One of the last days of our road trip was spent in Nashville, Tennessee, and boy, did we have a great time. We rolled into Nashville from Gatlinburg around noon and headed straight for the Grand Ole Opry House to get tickets to the show. It was hot and muggy but we were glad to get out of the car and wander around a bit. It didn’t take us very long to secure tickets and a hotel room for the night. Once we got all the boring, technical stuff out of the way we moseyed on downtown to pay tribute to some of the biggest stars of music history at the Country Music Hall of Fame.
Looking at the roots of country music was such an experience. I took tons of pictures of different artist names and songs so I could put together a playlist to accompany this historic stop. What better way to talk about Music City than with music? I was intending to only do one playlist but as I began to chip away at the task at hand, I realized that one singular playlist maybe was not going to cut it. I had to split it into two. Everyone who knows me knows I am a diehard Swifty, so I have a hard time not including her in the playlists. But there isn’t anything I can do about her taking her music off of Spotify. Speaking of Taylor Swift (like I usually am), it was amazing to see some of the pieces of hers they had on display. I just about died when I saw the lyrics to Tim McGraw scrawled on a piece of notebook paper and the sparkling guitar from her first tour brought back memories of my first summers of CountryFest and Jam. I did more than just drool over Taylor, I promise. I tried to look at the artists I didn’t know as much about to diversify my country music knowledge. I really, really enjoyed the Bob Dylan exhibit: Dylan, Cash, and The Nashville Cats. It was amazing to see the influence that Dylan and Cash had on Nashville, they brought in a lot of people to Music City. I had no idea they were so influential in this scene. That particular exhibit is where I drew a lot of the songs for what was supposed to be the first half of the Country Music Hall of Fame playlist. It turned into this playlist. I personally believe that Cash and Dylan are a dream team and I wish I had more than just “Girl from the North Country” to prove it. But I’ve always had a soft spot for Johnny Cash, so maybe I’m biased.

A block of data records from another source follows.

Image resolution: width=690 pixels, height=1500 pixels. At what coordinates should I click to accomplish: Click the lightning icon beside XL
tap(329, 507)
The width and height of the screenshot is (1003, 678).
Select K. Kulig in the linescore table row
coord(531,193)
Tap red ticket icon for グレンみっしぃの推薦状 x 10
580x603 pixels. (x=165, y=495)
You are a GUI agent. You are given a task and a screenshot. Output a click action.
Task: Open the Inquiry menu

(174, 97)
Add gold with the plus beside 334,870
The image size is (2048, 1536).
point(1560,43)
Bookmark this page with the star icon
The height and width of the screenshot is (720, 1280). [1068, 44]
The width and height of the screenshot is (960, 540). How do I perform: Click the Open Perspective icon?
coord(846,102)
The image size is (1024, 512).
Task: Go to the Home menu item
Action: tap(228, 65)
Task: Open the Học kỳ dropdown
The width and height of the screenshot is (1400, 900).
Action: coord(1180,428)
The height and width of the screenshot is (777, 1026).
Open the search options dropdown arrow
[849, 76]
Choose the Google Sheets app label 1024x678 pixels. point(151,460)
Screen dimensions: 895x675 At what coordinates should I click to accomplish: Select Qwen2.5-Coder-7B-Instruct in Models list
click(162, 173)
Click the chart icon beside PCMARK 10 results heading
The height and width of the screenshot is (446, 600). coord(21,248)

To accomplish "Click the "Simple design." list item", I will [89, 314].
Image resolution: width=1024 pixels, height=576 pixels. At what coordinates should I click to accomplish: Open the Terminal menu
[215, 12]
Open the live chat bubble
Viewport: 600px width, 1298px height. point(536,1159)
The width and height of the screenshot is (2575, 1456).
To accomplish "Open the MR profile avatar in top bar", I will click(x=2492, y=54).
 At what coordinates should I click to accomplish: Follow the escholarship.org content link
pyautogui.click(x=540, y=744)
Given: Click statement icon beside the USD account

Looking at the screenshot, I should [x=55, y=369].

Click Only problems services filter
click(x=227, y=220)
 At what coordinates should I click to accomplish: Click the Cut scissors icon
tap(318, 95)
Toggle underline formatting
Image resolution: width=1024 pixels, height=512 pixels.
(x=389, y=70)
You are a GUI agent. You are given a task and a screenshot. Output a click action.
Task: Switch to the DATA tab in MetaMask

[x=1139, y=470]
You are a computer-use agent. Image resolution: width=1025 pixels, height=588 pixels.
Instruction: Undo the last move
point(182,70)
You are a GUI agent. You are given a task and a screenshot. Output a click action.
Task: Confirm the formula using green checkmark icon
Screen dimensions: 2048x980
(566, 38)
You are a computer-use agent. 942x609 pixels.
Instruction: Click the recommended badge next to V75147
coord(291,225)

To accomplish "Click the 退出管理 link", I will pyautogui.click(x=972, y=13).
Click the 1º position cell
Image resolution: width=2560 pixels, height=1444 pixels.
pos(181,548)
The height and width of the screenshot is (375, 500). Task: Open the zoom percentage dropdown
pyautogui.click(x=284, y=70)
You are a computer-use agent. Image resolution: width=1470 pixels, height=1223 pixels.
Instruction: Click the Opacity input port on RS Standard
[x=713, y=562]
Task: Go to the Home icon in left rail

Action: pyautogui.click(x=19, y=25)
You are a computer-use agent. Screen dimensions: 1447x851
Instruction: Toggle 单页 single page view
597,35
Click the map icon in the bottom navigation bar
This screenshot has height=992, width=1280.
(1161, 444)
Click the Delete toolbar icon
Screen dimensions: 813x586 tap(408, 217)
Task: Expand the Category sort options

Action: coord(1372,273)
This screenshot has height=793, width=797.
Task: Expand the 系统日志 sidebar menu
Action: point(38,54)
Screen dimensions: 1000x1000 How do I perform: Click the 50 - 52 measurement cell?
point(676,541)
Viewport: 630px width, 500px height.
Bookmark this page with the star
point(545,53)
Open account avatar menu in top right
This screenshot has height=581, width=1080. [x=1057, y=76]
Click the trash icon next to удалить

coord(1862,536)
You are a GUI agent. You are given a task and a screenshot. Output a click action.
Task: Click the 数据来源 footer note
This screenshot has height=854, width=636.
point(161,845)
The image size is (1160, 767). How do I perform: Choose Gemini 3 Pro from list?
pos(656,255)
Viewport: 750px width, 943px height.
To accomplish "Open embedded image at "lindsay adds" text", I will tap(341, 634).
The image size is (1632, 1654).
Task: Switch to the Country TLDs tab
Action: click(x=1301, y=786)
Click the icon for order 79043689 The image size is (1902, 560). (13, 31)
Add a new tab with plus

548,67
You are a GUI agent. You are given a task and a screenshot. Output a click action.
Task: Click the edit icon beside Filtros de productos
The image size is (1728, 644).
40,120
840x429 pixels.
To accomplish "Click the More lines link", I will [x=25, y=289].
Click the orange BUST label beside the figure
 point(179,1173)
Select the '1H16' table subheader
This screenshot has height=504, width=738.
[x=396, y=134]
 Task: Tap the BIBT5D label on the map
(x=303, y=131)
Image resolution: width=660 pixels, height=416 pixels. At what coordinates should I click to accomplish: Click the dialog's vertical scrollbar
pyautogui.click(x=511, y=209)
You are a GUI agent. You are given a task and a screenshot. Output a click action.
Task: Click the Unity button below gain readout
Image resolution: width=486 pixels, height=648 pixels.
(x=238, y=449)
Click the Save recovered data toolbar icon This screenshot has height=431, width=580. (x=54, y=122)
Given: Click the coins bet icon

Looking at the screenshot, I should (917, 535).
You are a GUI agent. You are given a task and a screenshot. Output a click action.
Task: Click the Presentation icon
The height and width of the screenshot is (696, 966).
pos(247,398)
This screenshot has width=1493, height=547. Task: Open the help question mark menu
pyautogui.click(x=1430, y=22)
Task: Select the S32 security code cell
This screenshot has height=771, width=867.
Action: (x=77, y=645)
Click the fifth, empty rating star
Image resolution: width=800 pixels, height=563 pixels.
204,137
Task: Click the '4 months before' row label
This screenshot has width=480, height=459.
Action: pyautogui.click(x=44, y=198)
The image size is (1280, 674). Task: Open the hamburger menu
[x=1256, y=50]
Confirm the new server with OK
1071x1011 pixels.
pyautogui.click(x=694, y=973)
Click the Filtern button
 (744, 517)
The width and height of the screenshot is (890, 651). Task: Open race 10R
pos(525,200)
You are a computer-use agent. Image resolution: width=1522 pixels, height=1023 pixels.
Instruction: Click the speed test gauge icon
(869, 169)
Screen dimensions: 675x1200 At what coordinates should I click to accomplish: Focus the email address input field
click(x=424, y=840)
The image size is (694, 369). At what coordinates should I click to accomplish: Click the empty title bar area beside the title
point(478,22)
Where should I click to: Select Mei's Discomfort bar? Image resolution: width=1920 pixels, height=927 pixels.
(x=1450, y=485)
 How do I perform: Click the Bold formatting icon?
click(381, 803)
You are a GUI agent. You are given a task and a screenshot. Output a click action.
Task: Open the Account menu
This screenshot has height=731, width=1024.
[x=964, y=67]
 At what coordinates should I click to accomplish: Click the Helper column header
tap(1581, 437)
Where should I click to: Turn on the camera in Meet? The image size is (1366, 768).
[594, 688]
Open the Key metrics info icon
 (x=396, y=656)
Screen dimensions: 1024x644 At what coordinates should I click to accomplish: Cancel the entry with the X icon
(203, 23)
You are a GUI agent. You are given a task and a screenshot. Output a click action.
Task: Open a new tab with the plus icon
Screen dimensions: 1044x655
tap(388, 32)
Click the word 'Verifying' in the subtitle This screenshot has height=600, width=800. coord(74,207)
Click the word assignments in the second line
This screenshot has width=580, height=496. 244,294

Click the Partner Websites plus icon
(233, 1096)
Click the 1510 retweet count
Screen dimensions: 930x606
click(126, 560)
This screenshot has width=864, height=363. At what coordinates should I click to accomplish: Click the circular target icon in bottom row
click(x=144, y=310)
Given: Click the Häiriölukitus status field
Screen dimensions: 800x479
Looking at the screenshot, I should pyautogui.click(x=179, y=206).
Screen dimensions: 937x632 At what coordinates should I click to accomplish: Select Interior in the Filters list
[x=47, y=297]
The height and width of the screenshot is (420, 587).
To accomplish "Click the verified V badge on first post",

The Country Music Hall of Fame is home to many talents, both new and old. I’m so happy I got to explore it even though country music isn’t necessarily the first station I check on my way to work. To represent this lovely experience, I made a playlist. I know, I know. You’re all thinking ‘Lauren, cool it with the playlists, this is why it takes you seven years to talk about one day’. If you are thinking that you are absolutely right, it is why I took so long but I thought it would enhance the reader experience.
You might also believe that my musical experience peaked at the Hall of Fame, but that’s not how Music City works! After the Hall of Fame we went to the mall so I could find a sequel to The Girl With the Dragon Tattoo. Unfortunately, the mall did not have a bookstore or electricity! Okay, so parts of it had electricity but it made it hard to purchase food (they could only take cash). I still haven’t gotten that book.
After that we rolled on over to The Grand Ole Opry House where I was more than pleasantly surprised with the show. Going in, I didn’t recognize a whole lot of the names and I wasn’t sure sure how long it would take to get through all those artists on the line-up but the Opry has quite the system. It was three songs per artist with an announcer and a couple miscellaneous activities to break it up. It was an excellent show with some very engaging acts. My absolute favorite was Flatt Lonesome, a lovely bluegrass band. I tweeted at them (and everyone else at the Opry) but that wasn’t the end of Flatt Lonesome for my night. Another amazing act was Drew Baldridge, who played at CountryFest the same day we returned. Baldridge was making his Opry debut that Wednesday night and for his final song on stage he covered a personal favorite by Josh Turner. What do you know, Josh Turner himself walked right on stage to sing with him. I was amazed. After the show wrapped up and we were headed out the door, Mr. Baldridge himself was right behind us. He shook my grandparents’ hands! It was crazytown.
Even though it was late, our night didn’t end there. Grandpa and I were hungry after the Opry because we had become accustomed to have to search for hours after a regular meal time because we can never find a restaurant. Our initial choice was Bob Evan’s, but that was closed, and thank goodness it was. We turned our attention to The Cracker Barrel. After I ordered corn and sweet potatoes, Grandpa returned from the restroom and pointed out the table on the other side of the restaurant. It was the band. In that moment I knew what I had to do. I went out to the car to retrieve the program and a pen, then went right up to their table and asked Flatt Lonesome if they would autograph it for me. They were super sweet and very funny. They claimed the only thing they have ever been asked to sign was a speeding ticket. Between their catchy tunes and pleasant attitudes, I was very happy to try and find another venue to see them at and I’m already looking forward to seeing them in East Troy in the fall. If you want to check out their music, my grandpa really likes “You’re the One”.
All in all, I had an amazing time in Tennessee. I am happy that I was able to make these memories with my grandparents. It was an experience I will never forget.